*DATA FOR REVIEW*:

((

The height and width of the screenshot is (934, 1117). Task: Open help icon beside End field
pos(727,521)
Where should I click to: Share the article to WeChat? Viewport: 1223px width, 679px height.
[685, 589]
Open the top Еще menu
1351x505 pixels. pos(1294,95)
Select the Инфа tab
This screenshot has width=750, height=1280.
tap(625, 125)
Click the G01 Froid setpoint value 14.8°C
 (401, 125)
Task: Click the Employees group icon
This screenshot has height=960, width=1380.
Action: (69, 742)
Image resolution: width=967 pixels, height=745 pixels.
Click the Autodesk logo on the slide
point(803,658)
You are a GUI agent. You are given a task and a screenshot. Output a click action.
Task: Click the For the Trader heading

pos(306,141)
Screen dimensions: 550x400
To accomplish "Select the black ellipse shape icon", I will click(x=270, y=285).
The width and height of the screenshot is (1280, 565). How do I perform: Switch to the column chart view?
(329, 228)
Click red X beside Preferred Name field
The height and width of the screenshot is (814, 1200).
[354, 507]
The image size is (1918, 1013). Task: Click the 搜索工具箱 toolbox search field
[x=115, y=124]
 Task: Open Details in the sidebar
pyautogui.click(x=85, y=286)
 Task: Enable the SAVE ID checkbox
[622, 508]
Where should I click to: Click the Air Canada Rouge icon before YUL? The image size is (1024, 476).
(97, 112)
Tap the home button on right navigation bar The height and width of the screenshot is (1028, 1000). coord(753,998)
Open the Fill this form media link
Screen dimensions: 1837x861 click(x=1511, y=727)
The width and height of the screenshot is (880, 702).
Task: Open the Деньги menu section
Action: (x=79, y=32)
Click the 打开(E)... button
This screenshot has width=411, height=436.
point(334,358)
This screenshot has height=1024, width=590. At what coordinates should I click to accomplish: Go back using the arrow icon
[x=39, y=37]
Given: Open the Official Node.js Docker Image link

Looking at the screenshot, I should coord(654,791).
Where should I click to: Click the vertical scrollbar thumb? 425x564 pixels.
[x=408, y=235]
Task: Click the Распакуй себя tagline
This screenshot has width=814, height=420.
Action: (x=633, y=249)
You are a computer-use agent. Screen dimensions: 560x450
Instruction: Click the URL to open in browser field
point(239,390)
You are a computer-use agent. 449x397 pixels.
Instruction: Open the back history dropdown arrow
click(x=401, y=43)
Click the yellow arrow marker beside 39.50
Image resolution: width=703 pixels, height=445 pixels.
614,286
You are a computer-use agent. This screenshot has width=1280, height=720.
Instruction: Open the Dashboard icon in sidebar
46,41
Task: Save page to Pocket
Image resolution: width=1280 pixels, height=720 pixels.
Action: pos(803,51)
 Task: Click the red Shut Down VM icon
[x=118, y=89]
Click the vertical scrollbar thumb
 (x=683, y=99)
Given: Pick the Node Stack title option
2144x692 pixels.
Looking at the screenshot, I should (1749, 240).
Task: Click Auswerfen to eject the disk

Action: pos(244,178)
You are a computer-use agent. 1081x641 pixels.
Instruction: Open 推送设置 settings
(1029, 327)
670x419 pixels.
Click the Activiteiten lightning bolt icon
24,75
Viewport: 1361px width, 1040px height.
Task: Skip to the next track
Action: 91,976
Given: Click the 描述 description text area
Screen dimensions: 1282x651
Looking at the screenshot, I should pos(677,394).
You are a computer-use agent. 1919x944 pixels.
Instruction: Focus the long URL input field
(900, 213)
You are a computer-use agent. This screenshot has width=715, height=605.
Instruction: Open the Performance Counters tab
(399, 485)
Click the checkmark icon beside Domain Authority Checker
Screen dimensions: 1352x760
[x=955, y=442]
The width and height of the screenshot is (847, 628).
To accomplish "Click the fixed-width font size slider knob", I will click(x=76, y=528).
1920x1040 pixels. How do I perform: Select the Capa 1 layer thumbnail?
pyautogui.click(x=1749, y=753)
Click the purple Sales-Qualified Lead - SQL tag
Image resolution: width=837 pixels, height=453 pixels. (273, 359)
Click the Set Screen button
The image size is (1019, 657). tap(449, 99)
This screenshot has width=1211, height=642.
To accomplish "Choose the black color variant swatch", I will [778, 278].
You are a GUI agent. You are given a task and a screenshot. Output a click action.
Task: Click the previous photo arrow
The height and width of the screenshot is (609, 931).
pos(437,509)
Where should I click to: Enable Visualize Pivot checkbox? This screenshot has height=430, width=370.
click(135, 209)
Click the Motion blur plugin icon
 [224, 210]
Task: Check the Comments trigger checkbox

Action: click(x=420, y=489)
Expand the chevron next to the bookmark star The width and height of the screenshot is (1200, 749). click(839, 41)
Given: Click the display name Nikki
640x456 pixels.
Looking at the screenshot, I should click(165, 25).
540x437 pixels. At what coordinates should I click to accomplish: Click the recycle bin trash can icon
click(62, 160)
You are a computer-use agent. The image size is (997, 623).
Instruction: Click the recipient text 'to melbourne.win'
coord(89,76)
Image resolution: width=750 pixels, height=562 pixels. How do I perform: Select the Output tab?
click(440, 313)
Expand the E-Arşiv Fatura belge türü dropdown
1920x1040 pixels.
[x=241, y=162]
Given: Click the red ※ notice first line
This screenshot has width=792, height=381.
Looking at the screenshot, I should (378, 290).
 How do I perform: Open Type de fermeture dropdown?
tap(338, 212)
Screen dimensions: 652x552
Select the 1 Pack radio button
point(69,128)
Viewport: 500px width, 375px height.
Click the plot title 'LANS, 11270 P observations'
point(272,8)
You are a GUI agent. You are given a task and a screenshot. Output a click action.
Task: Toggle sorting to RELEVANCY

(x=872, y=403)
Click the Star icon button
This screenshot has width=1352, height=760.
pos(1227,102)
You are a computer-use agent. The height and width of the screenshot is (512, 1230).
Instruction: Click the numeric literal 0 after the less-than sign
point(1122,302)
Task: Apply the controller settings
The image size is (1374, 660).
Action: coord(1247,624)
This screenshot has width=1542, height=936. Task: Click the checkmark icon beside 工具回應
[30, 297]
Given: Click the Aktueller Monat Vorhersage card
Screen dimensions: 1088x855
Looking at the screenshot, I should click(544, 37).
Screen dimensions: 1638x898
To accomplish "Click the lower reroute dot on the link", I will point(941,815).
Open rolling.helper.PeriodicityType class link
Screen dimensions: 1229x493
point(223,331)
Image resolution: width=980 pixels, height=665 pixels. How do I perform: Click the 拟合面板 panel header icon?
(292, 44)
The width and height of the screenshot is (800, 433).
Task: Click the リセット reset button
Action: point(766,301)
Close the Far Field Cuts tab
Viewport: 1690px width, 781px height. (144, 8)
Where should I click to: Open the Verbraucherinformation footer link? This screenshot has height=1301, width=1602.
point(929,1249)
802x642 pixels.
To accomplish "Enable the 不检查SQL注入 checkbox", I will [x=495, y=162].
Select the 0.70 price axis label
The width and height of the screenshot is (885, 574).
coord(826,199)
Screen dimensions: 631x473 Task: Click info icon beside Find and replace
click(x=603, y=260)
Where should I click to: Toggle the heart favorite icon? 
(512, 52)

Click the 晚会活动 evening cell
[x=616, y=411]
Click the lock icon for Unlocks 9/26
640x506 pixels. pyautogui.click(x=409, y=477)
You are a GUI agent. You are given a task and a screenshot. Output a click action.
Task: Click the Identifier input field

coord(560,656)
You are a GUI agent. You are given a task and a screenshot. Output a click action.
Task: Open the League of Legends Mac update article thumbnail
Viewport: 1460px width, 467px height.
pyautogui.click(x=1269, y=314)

))

*WORK TO BE COMPLETED*: Search the listing above for the string "computer" and return each line it appears on.

*ANSWER BELOW*:
You are a computer-use agent. Screen dimensions: 560x450
You are a computer-use agent. 449x397 pixels.
You are a computer-use agent. This screenshot has width=1280, height=720.
You are a computer-use agent. 1081x641 pixels.
You are a computer-use agent. 1919x944 pixels.
You are a computer-use agent. This screenshot has width=715, height=605.
You are a computer-use agent. The image size is (997, 623).
You are a computer-use agent. The height and width of the screenshot is (512, 1230).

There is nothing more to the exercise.